Merging compound semiconductor technology
with precision optics
High-reflectivity optical coatings are key components in a wide variety of laser-based applications. With continued advancement in laser performance, state-of-the-art optical coatings have now become a major limitation, particularly in the areas of laser-based manufacturing and precision optical metrology and instrumentation.
Substrate-transferred crystalline coatings represent a game-changing technology that enables the integration of single-crystal films onto arbitrary, including curved, optical substrates. For the first time, the unique properties of monocrystalline semiconductor materials can be exploited for the construction of high-performance laser optics. This technological breakthrough enables new performance metrics for existing optical systems, as well as enabling the development of radically new application areas in communications, sensing, and manufacturing.
The merger of advanced microfabrication techniques with bulk optical technology has culminated in the development of “Semiconductor Supermirrors” with 3 key performance advantages:
measurements of space and time
Ultra-precise measurements of space and time
With our proprietary crystalline coating technology, we can construct optical cavities capable of significantly improved thermal noise performance. Mirror assemblies produced with our Semiconductor Supermirrors offer up to a 10x reduction in thermo-mechanical (i.e., Brownian) noise compared to current state-of-the-art technology. We have demonstrated this unique thermal noise performance in collaboration with the Ye group at NIST/JILA (1). This substantial reduction in thermal fluctuations enables a significant improvement in the overall frequency stability of optical reference cavities, pushing the ultimate limits of linewidth and noise performance that can be achieved in stabilized laser systems. These results represent a long-awaited breakthrough for the precision measurement community. There are presently no viable alternatives that can achieve such low levels of thermal noise, while maintaining sufficient optical performance.
in trace gas sensing
High resolution in trace gas sensing
IBS-deposited dielectric multilayers have been the most commonly used materials systems for low-loss mirrors in the NIR. One major limitation for these materials is significant levels of optical absorption for wavelengths beyond ~2 μm, which excludes operation of such low-loss reflectors in the mid-infrared (MIR). Compared to typical dielectric materials, GaAs/AlGaAs-based DBRs can achieve much lower optical losses in the important spectral mid-IR region between 2 and 5 μm, with absorption losses below 10 ppm. In first tests using substrate-transferred semiconductor materials, performed in the Ye group at JILA/NIST, a cavity with a finesse exceeding 10,000 was demonstrated, while simultaneously exhibiting a cavity reflection contrast of 71%.
for high-power lasers
High thermal conductivity for high-power lasers
High-power lasers, employed in a large number of industrial applications, are limited by the unavoidable residual absorption of the reflective optics. The low thermal conductivity of IBS coatings (on the order of 1 W/(m*K)) limits the effectiveness of any heat sink solution and attempts to avoid heat-induced structural damage in both the coating and laser system. GaAs/AlGaAs DBRs exhibit a thermal conductivity at least 30x greater than traditional sputtered coatings. This significant performance improvement makes substrate-transferred crystalline coatings an ideal choice for optical systems requiring superior thermal management for operation in harsh environments. Additionally, our direct bonding process allows for the integration of the DBR onto arbitrary substrates, including high-performance SiC or diamond materials.

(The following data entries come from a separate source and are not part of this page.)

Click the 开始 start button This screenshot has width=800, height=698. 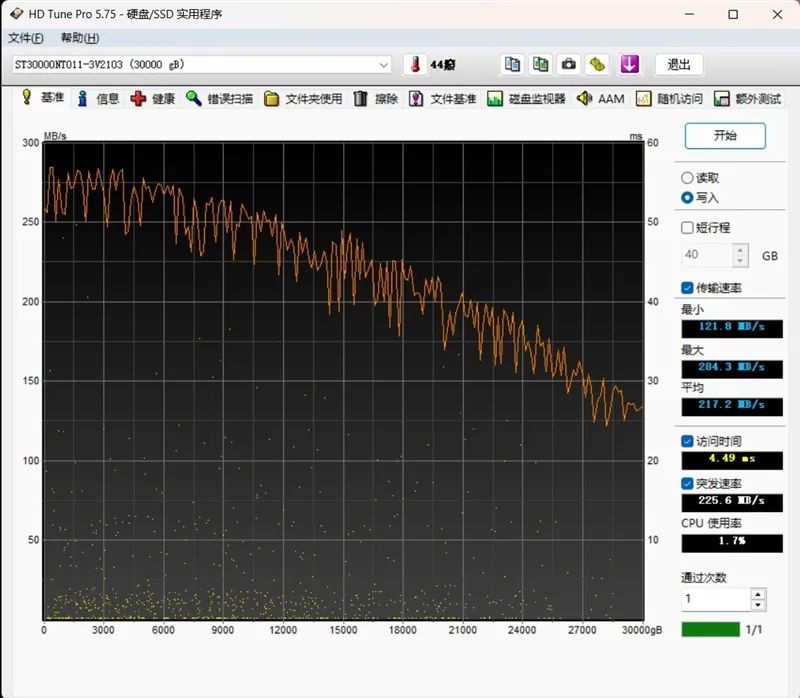[x=725, y=136]
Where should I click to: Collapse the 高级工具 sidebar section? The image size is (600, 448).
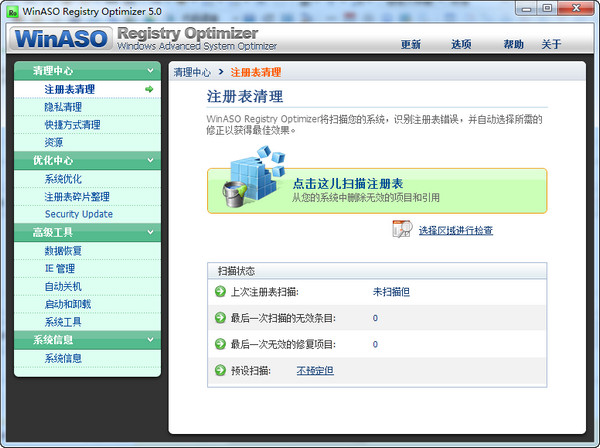(150, 232)
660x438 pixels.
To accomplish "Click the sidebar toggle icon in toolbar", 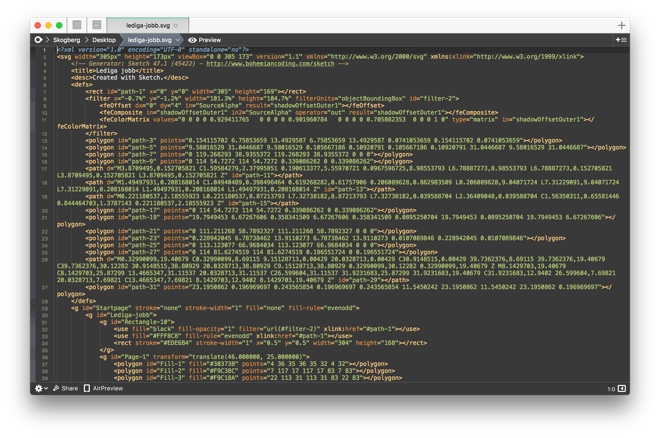I will pyautogui.click(x=77, y=25).
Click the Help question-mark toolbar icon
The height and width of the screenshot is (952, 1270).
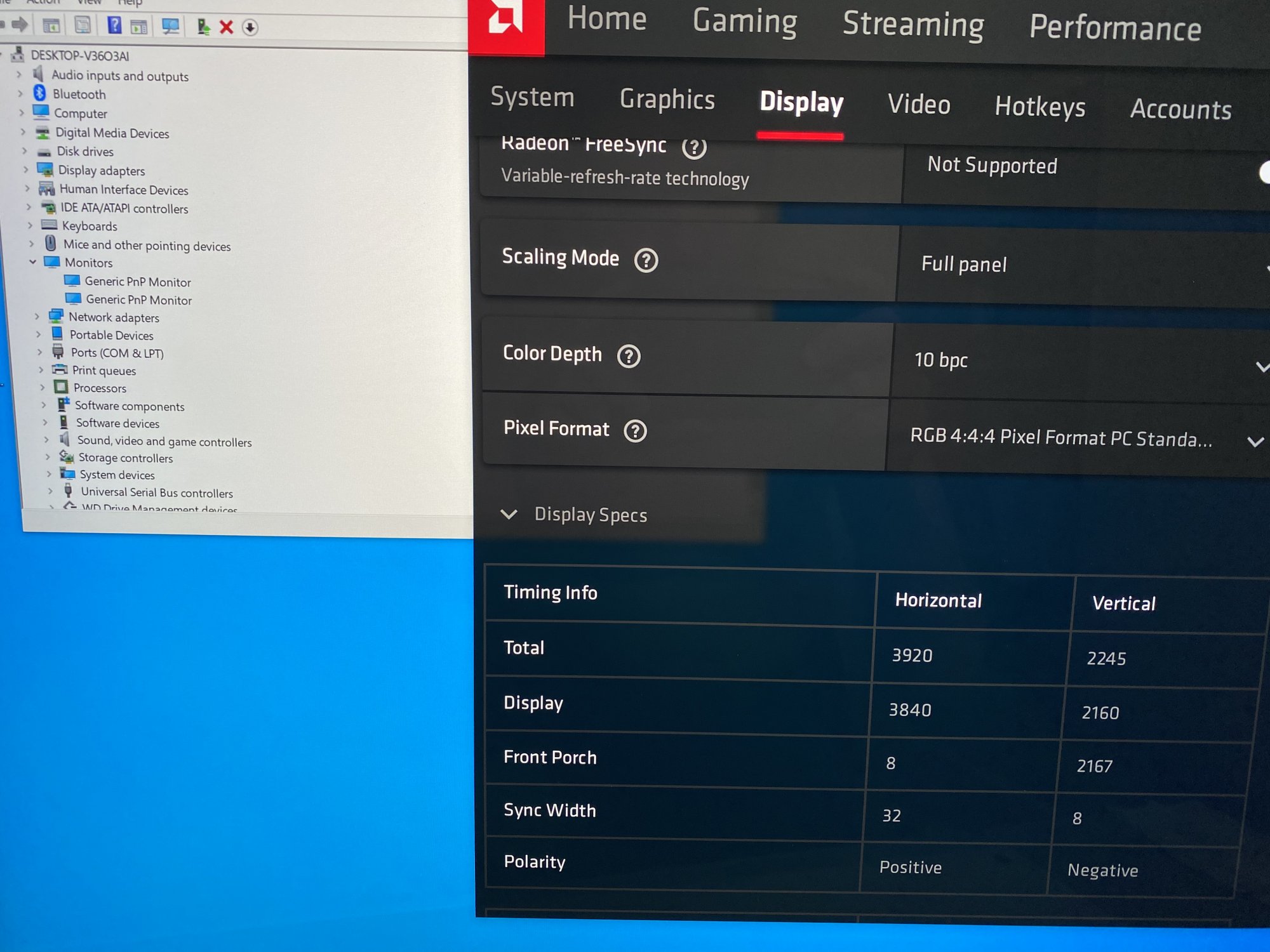(114, 25)
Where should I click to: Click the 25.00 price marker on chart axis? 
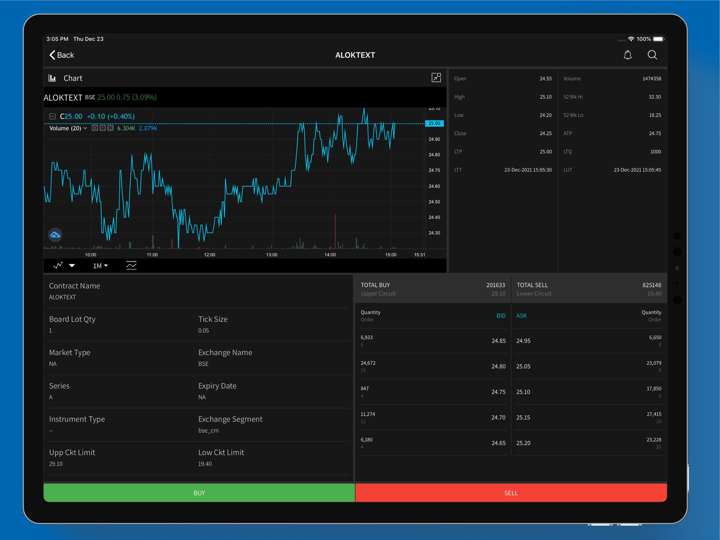434,123
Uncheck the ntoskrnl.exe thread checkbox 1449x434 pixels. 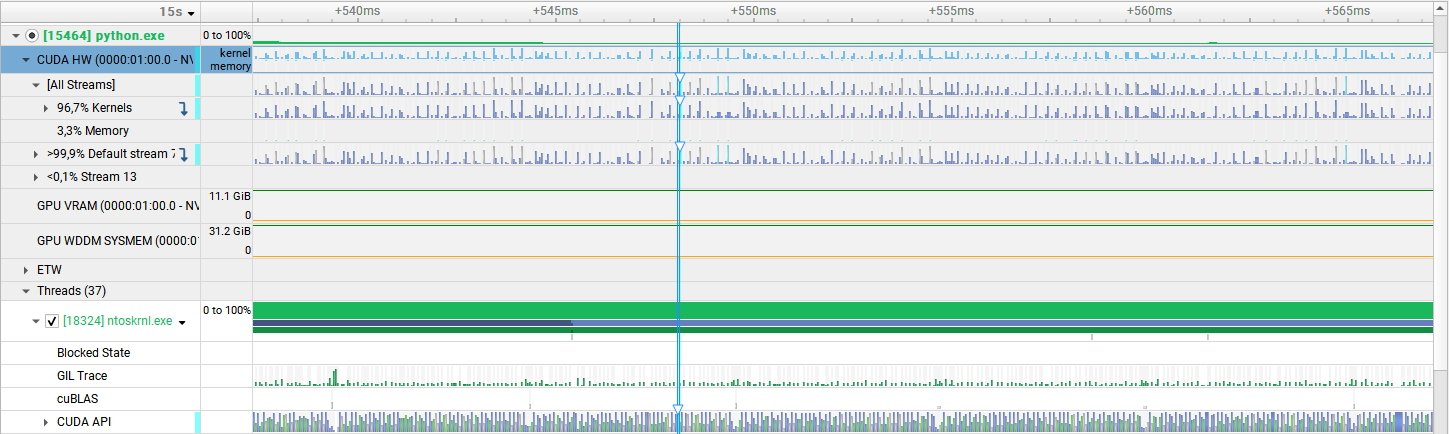pyautogui.click(x=52, y=322)
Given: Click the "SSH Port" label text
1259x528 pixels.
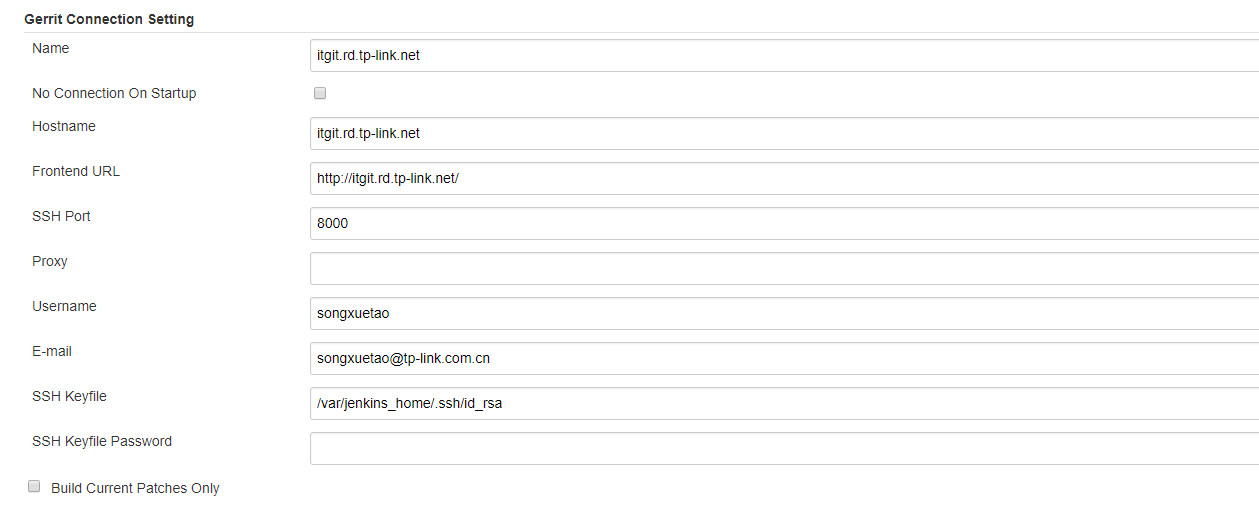Looking at the screenshot, I should coord(61,216).
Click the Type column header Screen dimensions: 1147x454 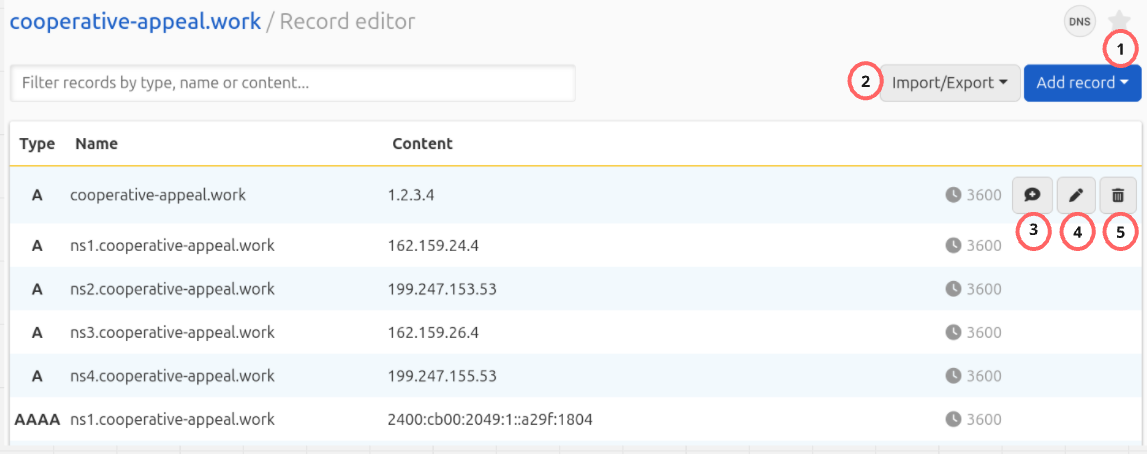coord(37,143)
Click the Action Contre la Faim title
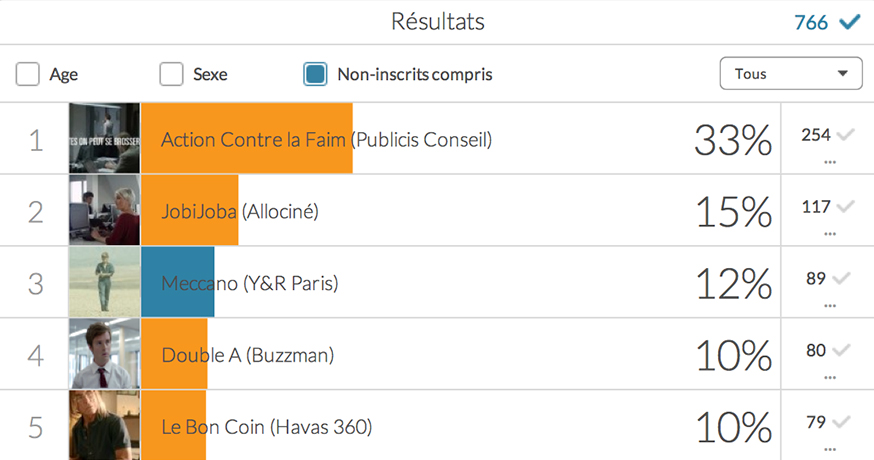Viewport: 874px width, 460px height. (x=254, y=139)
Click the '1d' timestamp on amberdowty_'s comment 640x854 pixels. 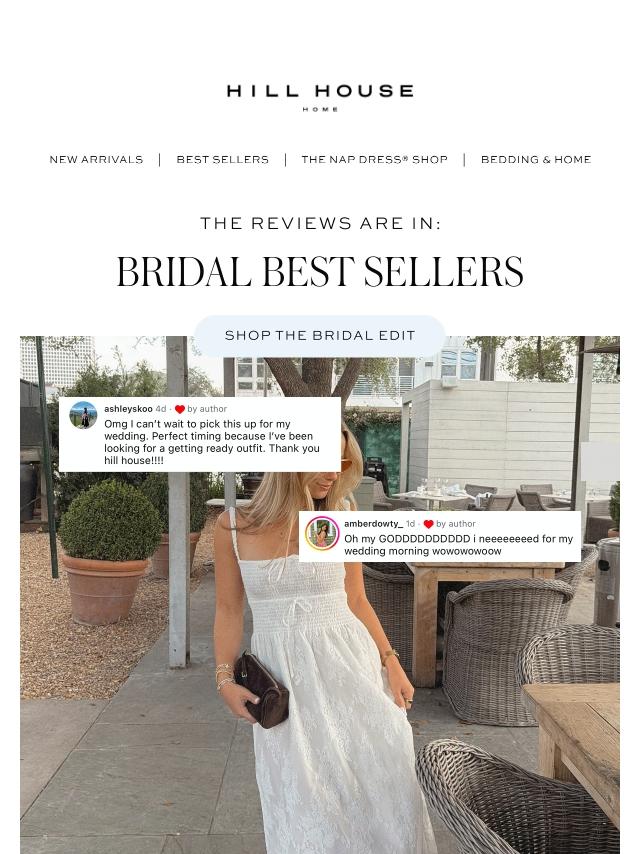click(410, 523)
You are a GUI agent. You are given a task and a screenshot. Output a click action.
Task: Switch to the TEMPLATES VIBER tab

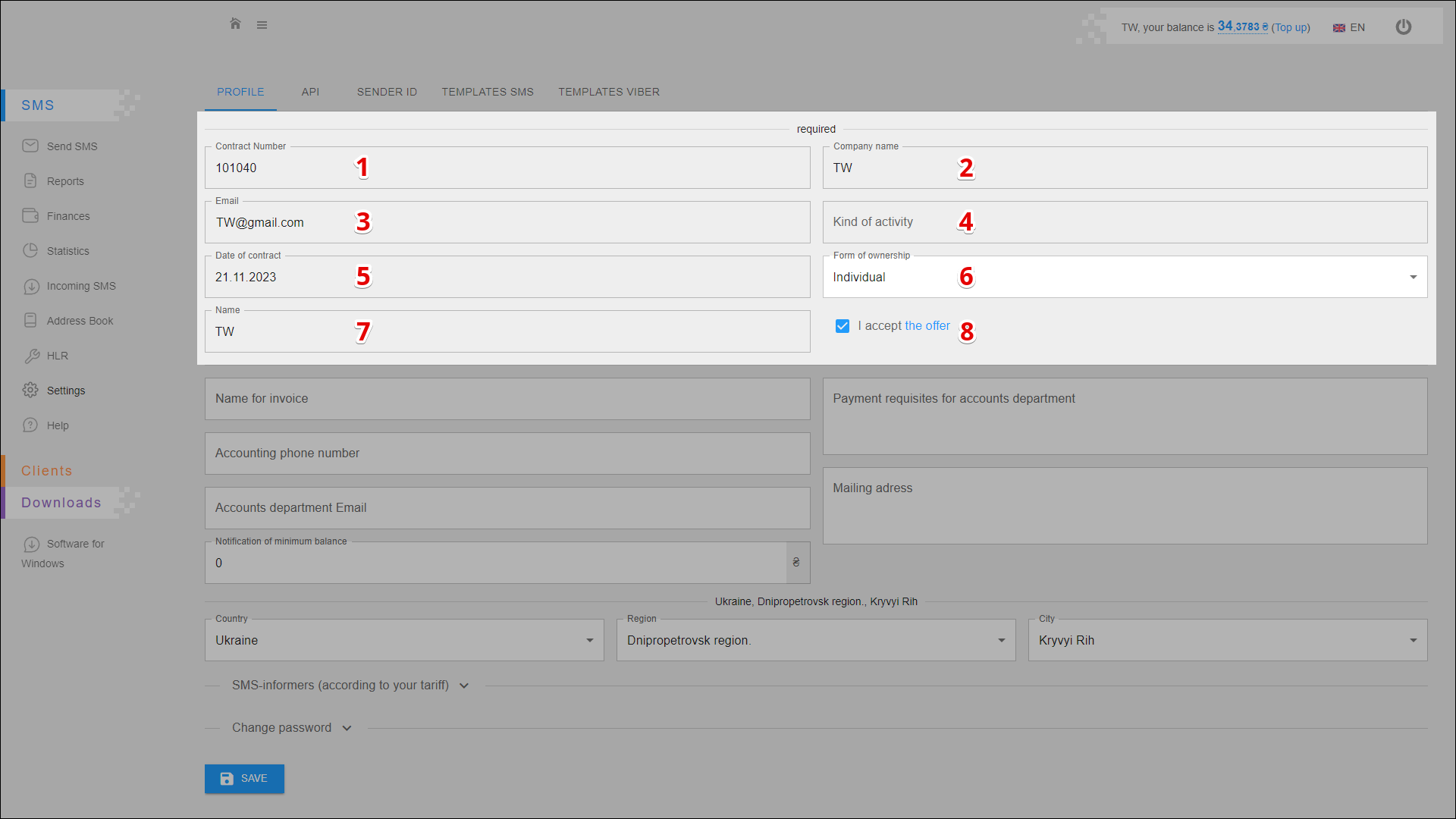(609, 92)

Coating and Production Technology
Using Molecular Beam Epitaxy (MBE), we deposit high purity and low defect density single-crystal GaAs/AlGaAs multilayers, generating an optical interference coating with an engineered reflectivity that is typically greater than 99.99%. In the near-IR, scattering + absorption losses can be <5 ppm. The coating can be precisely defined in any arbitrary shape using semiconductor process technology and then removed from the GaAs growth wafer as a precursor to direct bonding.
Our experience and proprietary direct bonding process enables dissimilar materials to be permanently bonded with no interlayers or solders. The result: The best mirror possible on the ideal substrate.